Nearly 150 years ago, a grande dame hotel opened in Trondheim, Norway to welcome the wealthy Brits who flocked to scenic Trøndelag for salmon fishing. Just 60 miles south of the Arctic Circle, the Britannia was considered the most northerly “palace hotel” in the world—a pied-à-terre for celebrities and royalty. Now, after a $160 million renovation that lasted four years, the Britannia has swung open its stately doors to show off the results.

Swathed in Italian marble, the lobby has an English chess pattern floor and artwork by Anne Kyyrö Quinn behind the reception. We like the sound of the high-tech elevators that whisk you to your floor after you hold up your key card or mobile phone.

Photo by Willee Wright

In completely revamping the 246 rooms and 11 suites, the focus was on modernization with soundproofing and top-notch technology (TVs hidden behind mirrors; touch-of-the-switch temperature control and lighting). All rooms come with Carrara marble bathrooms and handmade beds by renowned Swedish company Hästens. 

Photo by Willee Wright​​​​

It’s an ambition for owner Odd Reitan, the Norwegian billionaire, that the Britannia reclaim its place as one of the best hotels in Scandinavia. So, the Britannia—a member of The Leading Hotels of the World—is covering all its bases. The six restaurant and bar choices are overseen by Bocuse d'Or Silver medal winner Christopher Davidsen.

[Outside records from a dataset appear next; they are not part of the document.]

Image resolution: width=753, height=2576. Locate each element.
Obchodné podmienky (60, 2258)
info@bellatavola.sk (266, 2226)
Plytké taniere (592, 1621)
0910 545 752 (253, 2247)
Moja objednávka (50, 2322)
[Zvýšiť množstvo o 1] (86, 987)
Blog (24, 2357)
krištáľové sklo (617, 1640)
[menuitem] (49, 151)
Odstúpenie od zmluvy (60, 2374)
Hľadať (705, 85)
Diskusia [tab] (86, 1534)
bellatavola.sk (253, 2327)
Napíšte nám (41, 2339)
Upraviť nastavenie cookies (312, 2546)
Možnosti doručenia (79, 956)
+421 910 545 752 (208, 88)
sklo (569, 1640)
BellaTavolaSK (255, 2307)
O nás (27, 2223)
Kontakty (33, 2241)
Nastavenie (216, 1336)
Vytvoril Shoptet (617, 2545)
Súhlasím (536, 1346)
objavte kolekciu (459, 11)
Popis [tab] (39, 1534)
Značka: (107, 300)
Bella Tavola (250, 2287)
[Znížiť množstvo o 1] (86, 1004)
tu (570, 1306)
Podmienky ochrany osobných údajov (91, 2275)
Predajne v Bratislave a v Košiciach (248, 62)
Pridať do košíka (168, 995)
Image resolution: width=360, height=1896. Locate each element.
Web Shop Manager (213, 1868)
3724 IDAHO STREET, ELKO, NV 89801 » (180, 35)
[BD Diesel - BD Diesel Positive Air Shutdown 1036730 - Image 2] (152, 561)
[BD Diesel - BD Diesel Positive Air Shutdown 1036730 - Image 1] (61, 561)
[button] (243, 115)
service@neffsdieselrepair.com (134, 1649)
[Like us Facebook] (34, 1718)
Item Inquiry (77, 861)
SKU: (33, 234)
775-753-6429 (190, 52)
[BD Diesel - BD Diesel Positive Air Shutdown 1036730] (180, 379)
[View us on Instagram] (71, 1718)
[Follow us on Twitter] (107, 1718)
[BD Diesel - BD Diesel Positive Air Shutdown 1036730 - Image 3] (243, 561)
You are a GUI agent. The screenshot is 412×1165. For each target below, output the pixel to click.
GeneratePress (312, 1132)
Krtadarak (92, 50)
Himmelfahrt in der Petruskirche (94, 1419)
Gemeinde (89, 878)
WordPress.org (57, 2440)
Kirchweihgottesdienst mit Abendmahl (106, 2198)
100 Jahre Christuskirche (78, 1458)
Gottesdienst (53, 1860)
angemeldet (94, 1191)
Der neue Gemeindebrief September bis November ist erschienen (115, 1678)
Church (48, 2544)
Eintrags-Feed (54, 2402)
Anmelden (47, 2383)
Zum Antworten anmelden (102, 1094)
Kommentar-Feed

Highlights include Speilsalen, the fine dining restaurant; the glass-dome Palm Court, the social heart of the hotel; and the Vinbaren wine bar serving selections from the 8,000-bottle cellar. The all-new Britannia Spa comes complete with a heated indoor pool, Jacuzzi, saunas and ice bath. There's even spacious conference and meeting facilities.